◆ Your goal
Copy every line that contains the string "Enable" from the entries below.

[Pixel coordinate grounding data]
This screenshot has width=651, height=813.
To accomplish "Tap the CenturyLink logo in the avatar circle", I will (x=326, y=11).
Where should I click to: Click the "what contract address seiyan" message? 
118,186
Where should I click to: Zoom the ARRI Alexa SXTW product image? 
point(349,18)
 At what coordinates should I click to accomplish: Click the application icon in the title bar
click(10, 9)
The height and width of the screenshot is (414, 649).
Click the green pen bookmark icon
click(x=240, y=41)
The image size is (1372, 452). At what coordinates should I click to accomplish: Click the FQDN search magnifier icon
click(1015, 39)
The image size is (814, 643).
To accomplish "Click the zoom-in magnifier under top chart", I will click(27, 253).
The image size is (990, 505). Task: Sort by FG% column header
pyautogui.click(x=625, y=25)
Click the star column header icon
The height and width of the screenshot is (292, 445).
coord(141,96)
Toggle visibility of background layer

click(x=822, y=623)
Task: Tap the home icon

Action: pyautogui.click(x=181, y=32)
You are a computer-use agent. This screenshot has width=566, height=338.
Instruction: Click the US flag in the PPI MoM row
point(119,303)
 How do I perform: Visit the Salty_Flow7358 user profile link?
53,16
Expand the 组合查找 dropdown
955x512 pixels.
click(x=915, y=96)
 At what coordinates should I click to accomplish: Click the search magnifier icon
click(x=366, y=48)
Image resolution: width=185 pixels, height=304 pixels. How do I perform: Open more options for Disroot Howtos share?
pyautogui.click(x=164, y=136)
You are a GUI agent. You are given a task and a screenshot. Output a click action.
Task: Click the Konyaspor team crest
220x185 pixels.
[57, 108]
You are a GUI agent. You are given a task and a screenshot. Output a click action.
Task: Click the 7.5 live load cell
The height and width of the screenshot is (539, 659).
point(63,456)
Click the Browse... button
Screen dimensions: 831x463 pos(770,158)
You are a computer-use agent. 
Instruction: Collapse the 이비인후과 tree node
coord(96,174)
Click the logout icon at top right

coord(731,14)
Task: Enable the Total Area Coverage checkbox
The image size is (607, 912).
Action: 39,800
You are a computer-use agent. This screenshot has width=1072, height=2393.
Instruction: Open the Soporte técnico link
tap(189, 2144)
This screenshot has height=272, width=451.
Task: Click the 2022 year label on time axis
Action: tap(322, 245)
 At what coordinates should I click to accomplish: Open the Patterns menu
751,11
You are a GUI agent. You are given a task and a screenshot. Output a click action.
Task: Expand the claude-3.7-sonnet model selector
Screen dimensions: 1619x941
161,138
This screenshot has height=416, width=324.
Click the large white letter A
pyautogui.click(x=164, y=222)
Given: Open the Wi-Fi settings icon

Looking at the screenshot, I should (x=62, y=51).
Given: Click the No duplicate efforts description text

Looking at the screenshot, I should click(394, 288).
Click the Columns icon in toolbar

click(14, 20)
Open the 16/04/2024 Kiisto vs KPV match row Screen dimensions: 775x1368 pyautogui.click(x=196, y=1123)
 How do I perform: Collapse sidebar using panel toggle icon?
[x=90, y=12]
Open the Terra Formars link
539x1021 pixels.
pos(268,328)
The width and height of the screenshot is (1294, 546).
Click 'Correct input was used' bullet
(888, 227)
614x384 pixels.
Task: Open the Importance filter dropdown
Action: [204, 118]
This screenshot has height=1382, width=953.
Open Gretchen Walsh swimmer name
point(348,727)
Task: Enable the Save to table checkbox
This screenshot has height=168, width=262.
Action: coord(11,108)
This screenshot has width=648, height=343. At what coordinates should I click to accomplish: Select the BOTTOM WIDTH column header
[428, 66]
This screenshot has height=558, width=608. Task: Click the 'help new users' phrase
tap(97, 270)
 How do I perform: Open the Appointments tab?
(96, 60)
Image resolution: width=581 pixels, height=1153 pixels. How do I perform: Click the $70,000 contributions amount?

◆ Finished task
Task: Enable the Total Area Coverage checkbox
Task: Enable the Save to table checkbox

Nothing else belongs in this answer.